Council members also were told that the “silence” on how to proceed also is contrary to specific instructions that have been given for other referendums, including the Sunday Brunch issue, a local option to allow Sunday hunting and excess levies or bond issues.
In his letter, Barrett wrote he believes that voters in the county’s two incorporated municipalities should be entitled to vote on the medical cannabis question, citing the county’s past practice in deciding referendums, as well as state law and the West Virginia Constitution.
“When the Legislature writes a law that states ‘by a vote of the residents of the county’ and is silent on municipalities, they chose that language because they intended for every voter of a given county to have the opportunity to vote on the referendum,” Barrett wrote.

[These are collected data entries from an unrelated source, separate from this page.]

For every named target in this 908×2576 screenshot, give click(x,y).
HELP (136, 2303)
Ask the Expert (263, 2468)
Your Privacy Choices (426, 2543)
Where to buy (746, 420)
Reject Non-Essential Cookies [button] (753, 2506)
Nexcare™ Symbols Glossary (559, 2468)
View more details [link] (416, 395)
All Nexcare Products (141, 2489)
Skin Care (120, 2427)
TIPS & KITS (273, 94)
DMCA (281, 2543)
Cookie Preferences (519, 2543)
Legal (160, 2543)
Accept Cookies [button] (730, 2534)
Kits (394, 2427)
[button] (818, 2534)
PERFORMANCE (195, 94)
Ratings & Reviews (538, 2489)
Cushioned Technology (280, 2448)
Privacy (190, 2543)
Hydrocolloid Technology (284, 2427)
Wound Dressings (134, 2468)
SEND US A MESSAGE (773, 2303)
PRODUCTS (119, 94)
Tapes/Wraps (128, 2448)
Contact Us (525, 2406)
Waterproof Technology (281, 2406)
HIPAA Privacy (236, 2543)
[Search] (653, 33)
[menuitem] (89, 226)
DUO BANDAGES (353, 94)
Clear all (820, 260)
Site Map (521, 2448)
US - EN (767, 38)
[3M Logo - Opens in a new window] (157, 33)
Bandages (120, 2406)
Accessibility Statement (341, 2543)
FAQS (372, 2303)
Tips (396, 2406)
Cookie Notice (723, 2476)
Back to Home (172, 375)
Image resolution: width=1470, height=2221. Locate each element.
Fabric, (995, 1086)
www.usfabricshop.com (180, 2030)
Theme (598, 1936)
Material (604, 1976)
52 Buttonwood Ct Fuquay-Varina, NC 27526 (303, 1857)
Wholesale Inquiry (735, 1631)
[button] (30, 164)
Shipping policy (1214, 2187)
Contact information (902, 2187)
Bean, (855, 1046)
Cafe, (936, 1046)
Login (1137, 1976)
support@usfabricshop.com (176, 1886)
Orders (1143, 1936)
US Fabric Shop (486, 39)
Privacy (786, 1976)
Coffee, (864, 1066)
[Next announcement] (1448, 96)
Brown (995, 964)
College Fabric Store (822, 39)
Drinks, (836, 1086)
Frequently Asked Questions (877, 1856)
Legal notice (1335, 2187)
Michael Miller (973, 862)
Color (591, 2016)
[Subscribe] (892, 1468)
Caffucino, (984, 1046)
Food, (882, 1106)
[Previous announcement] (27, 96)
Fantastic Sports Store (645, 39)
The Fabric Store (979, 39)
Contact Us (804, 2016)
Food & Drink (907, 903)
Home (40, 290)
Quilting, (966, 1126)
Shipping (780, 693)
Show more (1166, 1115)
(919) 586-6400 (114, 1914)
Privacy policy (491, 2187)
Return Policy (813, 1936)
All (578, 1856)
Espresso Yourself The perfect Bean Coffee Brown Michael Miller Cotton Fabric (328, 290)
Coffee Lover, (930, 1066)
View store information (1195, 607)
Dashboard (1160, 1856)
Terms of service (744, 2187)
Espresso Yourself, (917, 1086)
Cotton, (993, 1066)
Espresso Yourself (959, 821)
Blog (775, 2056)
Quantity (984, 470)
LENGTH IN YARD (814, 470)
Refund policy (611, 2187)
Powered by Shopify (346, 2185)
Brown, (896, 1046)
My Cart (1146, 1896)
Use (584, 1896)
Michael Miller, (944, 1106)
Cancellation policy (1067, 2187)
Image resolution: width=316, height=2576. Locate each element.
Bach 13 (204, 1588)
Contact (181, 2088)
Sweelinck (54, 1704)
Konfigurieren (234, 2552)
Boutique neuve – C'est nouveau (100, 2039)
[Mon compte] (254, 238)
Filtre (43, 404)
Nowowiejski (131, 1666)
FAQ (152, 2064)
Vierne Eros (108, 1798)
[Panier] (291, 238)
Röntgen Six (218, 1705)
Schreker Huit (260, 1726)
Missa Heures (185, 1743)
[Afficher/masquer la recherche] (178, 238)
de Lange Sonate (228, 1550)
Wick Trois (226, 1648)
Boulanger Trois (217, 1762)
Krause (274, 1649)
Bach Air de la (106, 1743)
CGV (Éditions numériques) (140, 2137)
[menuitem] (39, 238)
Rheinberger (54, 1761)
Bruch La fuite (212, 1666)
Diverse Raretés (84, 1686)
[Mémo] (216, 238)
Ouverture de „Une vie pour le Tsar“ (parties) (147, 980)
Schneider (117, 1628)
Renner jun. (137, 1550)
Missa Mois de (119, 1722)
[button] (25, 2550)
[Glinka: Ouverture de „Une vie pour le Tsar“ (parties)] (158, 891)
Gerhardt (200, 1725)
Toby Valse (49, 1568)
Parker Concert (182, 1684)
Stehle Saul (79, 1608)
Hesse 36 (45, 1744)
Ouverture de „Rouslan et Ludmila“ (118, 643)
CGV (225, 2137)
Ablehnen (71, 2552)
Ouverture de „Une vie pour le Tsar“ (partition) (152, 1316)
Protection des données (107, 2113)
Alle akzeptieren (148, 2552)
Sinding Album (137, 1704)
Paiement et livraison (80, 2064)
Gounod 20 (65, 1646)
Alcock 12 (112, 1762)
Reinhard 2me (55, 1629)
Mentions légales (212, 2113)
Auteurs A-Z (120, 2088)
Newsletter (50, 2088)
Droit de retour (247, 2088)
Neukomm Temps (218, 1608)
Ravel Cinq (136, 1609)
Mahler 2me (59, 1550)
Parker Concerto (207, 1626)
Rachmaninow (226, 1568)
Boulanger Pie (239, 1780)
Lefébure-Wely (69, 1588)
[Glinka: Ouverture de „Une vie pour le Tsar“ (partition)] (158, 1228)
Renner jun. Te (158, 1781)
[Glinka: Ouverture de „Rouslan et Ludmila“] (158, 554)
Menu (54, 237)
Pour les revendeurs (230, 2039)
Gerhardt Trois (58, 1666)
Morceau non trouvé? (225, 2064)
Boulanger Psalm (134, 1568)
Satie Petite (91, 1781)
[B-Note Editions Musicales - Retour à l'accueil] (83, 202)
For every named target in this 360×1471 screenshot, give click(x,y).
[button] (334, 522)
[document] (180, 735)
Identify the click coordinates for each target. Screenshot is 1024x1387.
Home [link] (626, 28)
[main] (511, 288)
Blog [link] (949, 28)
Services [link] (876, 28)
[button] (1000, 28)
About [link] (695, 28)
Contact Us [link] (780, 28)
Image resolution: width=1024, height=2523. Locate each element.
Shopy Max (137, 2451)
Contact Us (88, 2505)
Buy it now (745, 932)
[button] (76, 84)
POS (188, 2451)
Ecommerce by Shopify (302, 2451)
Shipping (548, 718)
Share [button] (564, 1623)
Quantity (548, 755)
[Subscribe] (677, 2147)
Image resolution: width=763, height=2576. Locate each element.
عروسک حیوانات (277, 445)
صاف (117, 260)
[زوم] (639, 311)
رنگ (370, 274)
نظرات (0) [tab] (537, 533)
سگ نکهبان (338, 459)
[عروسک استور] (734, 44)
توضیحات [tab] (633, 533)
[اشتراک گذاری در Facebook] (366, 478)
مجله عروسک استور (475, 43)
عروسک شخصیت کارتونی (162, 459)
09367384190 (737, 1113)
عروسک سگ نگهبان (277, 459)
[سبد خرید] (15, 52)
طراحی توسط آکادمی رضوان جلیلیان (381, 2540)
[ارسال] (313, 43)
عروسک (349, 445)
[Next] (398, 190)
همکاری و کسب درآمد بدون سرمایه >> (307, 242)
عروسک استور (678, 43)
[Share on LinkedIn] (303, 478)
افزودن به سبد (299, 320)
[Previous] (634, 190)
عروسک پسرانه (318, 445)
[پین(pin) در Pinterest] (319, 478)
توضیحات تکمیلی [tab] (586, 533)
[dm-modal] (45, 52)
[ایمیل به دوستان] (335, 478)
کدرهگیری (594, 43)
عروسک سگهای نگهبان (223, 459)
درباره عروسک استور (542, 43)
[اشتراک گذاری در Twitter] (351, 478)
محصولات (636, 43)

Barrett, who is opposed for reelection by Republican Kim Mongan-Saladini this year but is running unopposd in Tuesday’s primary, also wrote that the exclusion of municipal residents in the election deviates from how past referendums concerning Sunday hunting and “Sunday brunch” alcohol sales were decided.
When Sunday hunting was put on the ballot, Barrett noted that the referendum also was put to residents of Martinsburg and Hedgesville, where hunting generally is prohibited within municipal limits.
Regarding the Sunday brunch issue, the question also was decided by all county residents despite the fact that Martinsburg already had authorized earlier alcohol sales on Sundays via the state’s municipal home rule program.
Barrett also cited Putnam County’s handling of the medical cannabis issue in the primary election, but noted that voters in all seven of that county’s municipalities were given the right to vote on three ballot referendums regarding medical cannabis organizations on their primary ballots.
In addition to state law, Barrett also noted that the state constitution provides that state residents “shall be entitled to vote at all elections held within the counties in which they respectively reside.”
“If the election is certified without municipal residents being permitted to participate, I fully anticipate a legal challenge,” Barrett concluded in his letter.
Regardless of Tuesday’s vote, Barrett said he doesn’t believe that medical cannabis will be available to patients anywhere in West Virginia until 2021 due to the ongoing implementation of the state medical cannabis law.
The county-adopted ordinance placing the medical cannabis issue on the ballot states that the move is justified, at least in part, “given the heated public debate as to whether marijuana and cannabis are ‘gateway’ drugs that lead to other drug addictions that the public should have the right to decide whether it wants to welcome medical cannabis organizations to the unincorporated areas of Berkeley County and whether the existence of such medical cannabis organizations could negatively impact the efforts of Berkeley County and its partners to continue the fight of drug and opioid addiction.”